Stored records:
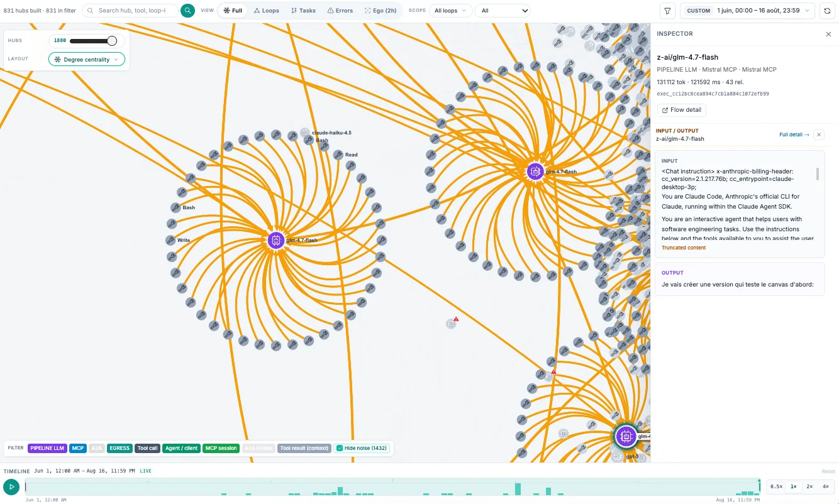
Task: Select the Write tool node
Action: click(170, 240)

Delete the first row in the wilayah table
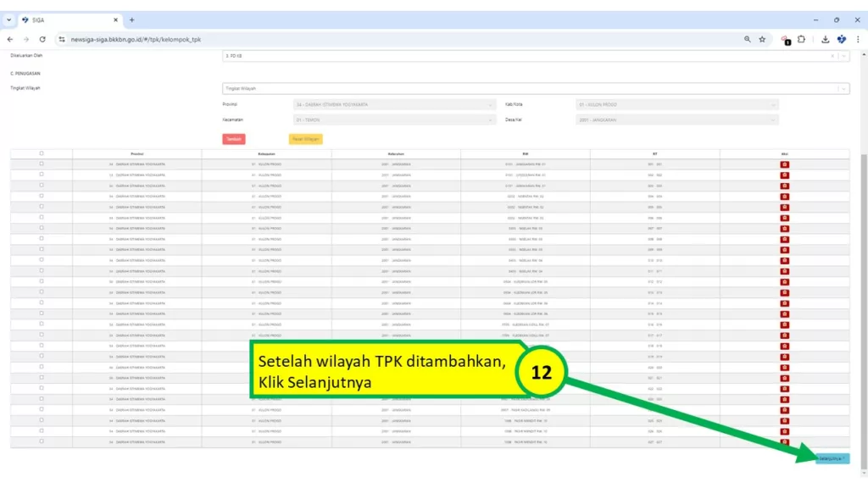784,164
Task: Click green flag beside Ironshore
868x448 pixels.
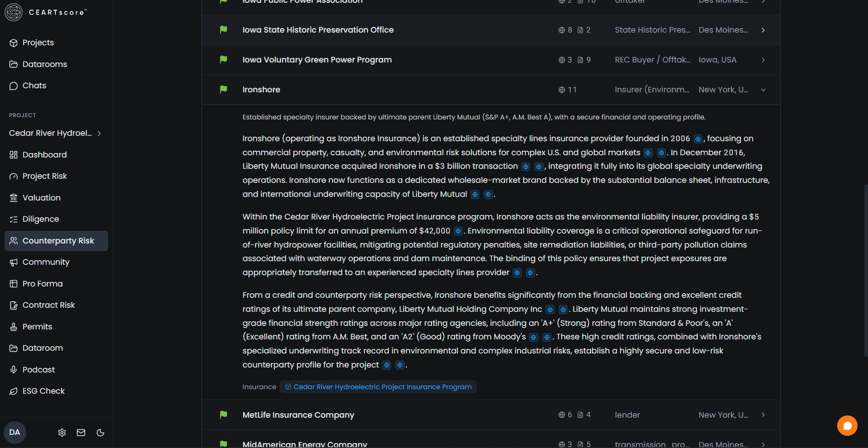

...

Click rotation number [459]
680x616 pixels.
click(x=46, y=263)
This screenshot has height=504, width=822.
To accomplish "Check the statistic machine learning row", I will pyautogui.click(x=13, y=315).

...

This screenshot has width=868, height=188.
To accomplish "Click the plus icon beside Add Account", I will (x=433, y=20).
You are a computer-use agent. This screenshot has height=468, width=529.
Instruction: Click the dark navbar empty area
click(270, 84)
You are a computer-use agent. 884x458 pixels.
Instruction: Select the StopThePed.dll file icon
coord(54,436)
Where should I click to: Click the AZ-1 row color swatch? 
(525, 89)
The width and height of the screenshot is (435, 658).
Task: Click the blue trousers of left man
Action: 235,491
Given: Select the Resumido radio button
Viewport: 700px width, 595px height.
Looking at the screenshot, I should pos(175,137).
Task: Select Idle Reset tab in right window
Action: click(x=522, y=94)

§ **Problem details**
If a line above holds the string "computer", return it as it stands.

§ **Solution below**
You are a computer-use agent. This screenshot has height=468, width=529.
You are a computer-use agent. 884x458 pixels.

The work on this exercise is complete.